For network effects, Lemmy’s federation is a killer feature. A new Discourse instance starts with zero users and zero content. A new Lemmy instance can immediately subscribe to communities on other instances, giving your users content from day one.
Use Cases
Choose Discourse If…
- You are building a support community for a product or open-source project
- You want a traditional forum with categories, topics, and threaded replies
- Long-form discussion is the primary content format
- You need mature moderation tools including trust levels and auto-moderation
- You require SSO integration with an existing identity provider (SAML, LDAP, OAuth)
- Plugin extensibility is important — you need chat, gamification, custom fields, or API integrations
- You have the server resources to run it (4+ GB RAM recommended)
- You want email integration — users replying to topics via email, digest emails, mailing list mode
- Search is critical — Discourse’s full-text search with filters is substantially better
Choose Lemmy If…
- You want a Reddit-like experience with link posts, upvotes/downvotes, and communities
- Federation matters — you want your instance to be part of the broader fediverse
- You are running on limited hardware (a Raspberry Pi 4 can handle Lemmy; it cannot handle Discourse)
- You want a link aggregator, not a discussion forum
- You care about AGPL licensing and full copyleft
- You want your community to have content from day one by federating with existing instances
- You prefer a simpler operational footprint — fewer services, less memory, easier upgrades
- You are building for a privacy-focused or decentralization-minded audience
Final Verdict
These are not competitors — they are different tools for different jobs.
If someone asks “should I run Discourse or Lemmy?” the right follow-up question is “what kind of community are you building?” A product support forum, a knowledge-sharing community, or a membership organization should run Discourse.
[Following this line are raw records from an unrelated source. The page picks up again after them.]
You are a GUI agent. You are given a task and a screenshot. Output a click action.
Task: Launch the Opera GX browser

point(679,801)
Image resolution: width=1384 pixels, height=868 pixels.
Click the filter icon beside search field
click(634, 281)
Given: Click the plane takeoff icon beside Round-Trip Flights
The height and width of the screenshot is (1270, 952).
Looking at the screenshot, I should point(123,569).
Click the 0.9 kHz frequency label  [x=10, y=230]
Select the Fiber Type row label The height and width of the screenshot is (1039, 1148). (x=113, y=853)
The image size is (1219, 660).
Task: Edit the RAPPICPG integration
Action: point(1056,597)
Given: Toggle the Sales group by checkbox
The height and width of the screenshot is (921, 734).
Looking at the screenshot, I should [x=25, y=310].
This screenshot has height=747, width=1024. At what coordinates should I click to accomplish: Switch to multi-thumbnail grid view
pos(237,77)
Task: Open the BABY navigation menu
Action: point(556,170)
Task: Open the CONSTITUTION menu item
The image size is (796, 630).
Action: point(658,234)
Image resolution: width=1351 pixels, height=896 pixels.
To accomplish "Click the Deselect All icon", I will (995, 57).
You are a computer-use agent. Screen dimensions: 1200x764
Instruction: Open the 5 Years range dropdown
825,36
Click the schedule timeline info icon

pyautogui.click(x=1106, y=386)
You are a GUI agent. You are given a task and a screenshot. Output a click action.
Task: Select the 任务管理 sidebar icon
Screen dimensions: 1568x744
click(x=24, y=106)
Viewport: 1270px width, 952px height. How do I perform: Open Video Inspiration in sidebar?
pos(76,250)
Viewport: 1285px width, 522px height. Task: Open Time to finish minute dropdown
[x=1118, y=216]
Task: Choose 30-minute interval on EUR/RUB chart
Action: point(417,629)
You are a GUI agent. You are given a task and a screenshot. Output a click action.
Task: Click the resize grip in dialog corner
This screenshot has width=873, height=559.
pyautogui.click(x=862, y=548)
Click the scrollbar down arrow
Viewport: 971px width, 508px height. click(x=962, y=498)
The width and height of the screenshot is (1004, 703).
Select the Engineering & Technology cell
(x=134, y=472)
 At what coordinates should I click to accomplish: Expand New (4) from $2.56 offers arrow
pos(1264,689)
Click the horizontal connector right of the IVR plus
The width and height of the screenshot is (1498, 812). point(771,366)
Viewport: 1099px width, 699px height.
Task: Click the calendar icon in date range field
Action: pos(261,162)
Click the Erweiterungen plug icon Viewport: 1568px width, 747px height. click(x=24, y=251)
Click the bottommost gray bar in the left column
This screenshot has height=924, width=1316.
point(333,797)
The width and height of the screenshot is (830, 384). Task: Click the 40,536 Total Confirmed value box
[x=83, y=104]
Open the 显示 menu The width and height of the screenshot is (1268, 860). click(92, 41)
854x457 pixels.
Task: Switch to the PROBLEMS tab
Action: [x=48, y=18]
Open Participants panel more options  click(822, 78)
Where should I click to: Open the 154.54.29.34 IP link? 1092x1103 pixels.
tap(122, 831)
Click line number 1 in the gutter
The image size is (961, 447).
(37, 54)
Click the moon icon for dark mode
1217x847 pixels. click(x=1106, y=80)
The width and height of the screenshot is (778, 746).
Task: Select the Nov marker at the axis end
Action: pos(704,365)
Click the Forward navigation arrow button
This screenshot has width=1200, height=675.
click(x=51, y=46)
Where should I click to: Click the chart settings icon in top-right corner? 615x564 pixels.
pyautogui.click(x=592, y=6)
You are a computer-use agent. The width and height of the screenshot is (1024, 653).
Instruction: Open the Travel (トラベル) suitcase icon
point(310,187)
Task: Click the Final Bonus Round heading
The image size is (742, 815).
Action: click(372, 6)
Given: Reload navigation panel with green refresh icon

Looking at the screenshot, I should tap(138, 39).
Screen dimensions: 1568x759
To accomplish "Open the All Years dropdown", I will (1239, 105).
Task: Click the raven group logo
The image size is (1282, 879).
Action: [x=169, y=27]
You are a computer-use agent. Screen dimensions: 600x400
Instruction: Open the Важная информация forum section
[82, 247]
It is more polished, more extensible, and better suited for structured, long-form discussion. The resource cost is worth it for the feature set.
A link-sharing community, a local interest group, or anyone who wants to participate in the fediverse should run Lemmy. It is lightweight, federated, and purpose-built for the Reddit-style interaction model. The lack of plugins is a real limitation, but federation is a genuine advantage that Discourse cannot match.
If you are still unsure: Discourse is the safer, more mature choice for most community-building use cases. Lemmy is the right choice specifically when you want Reddit-style mechanics or federation. Pick based on the interaction model your users expect, not on which platform is “better” in the abstract.